Task prompt:
Return each line of the records that contains the string "dropdown", keeping every line as it stands.

Provided records:
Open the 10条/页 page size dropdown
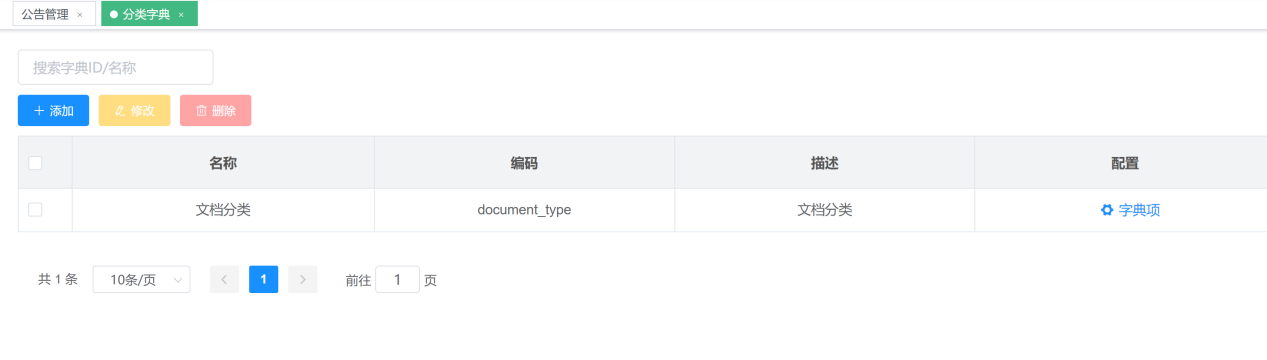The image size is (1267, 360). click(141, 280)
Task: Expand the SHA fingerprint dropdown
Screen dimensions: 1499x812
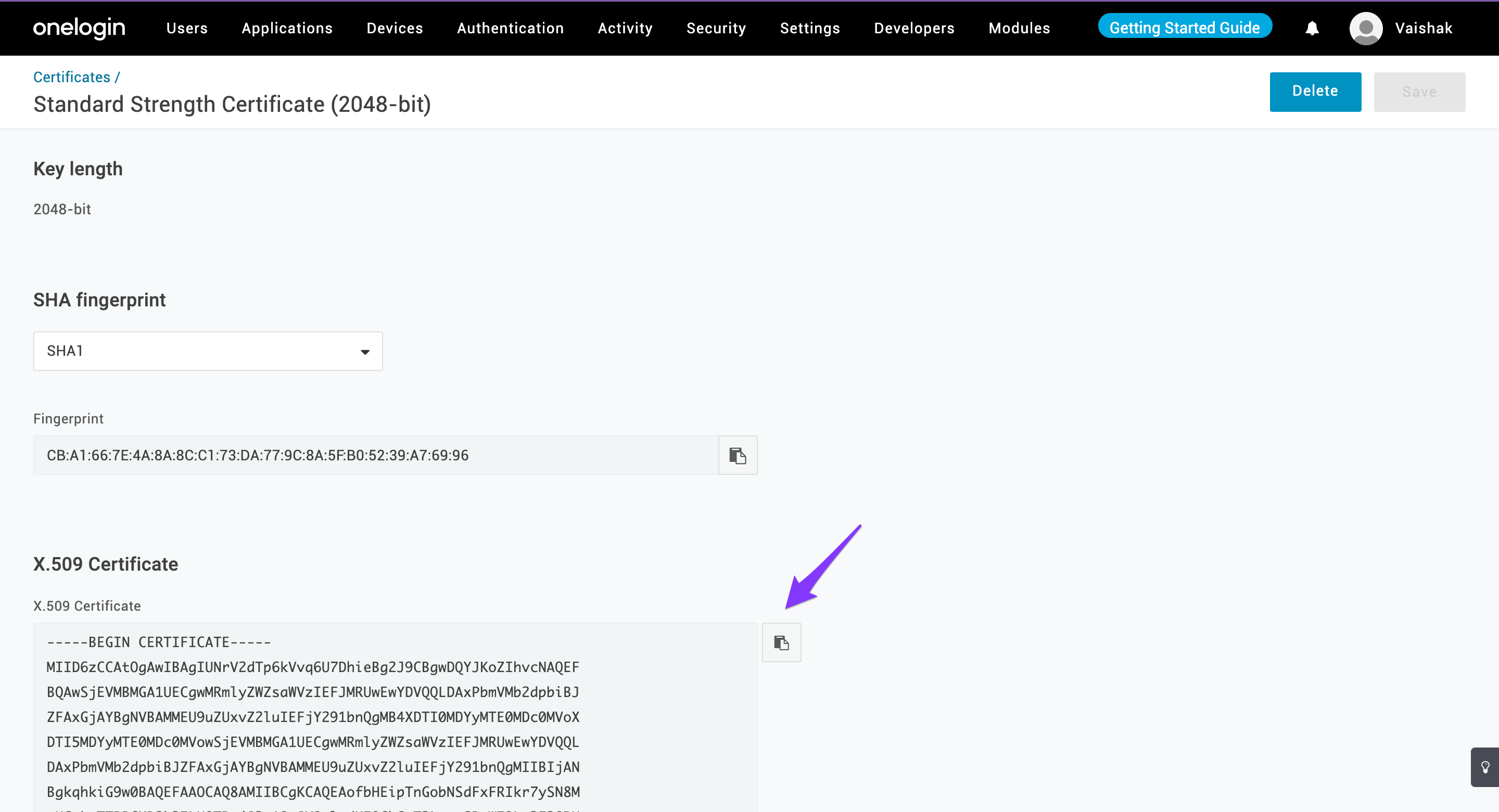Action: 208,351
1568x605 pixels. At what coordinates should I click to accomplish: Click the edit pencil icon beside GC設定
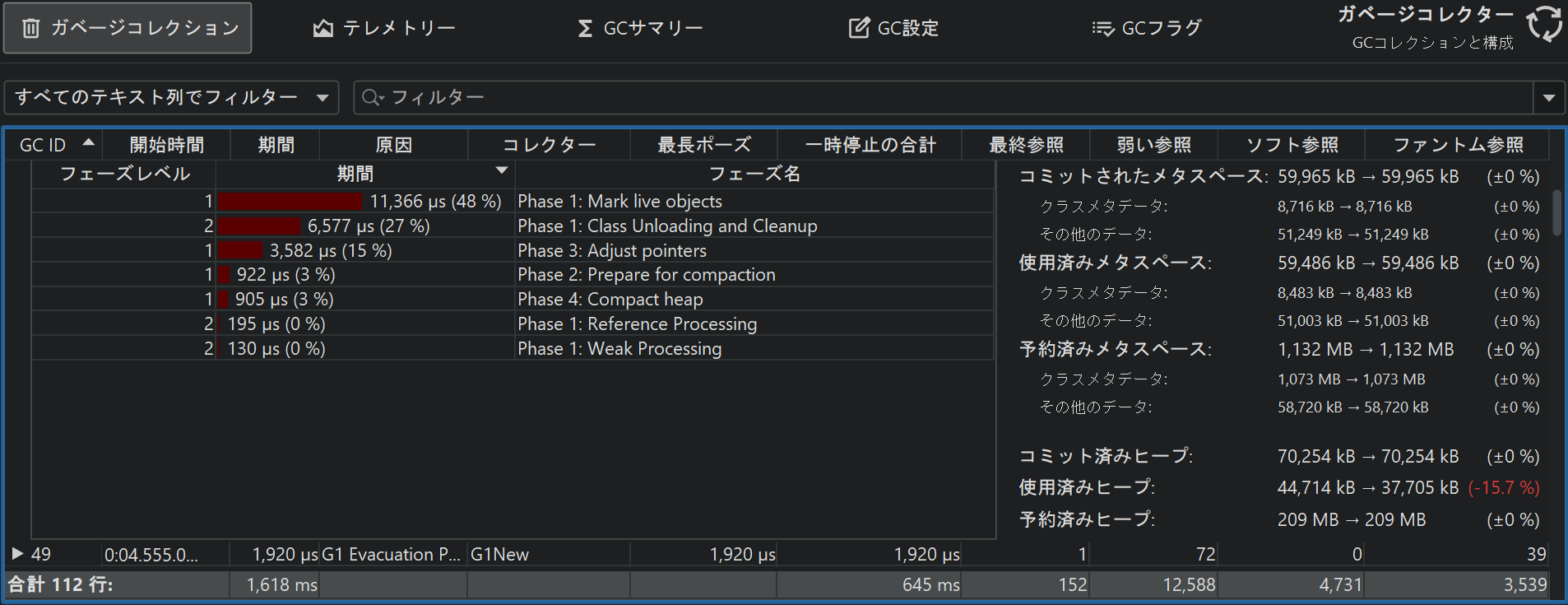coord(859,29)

Response below:
Open the 10条/页 page size dropdown
Task: Expand the SHA fingerprint dropdown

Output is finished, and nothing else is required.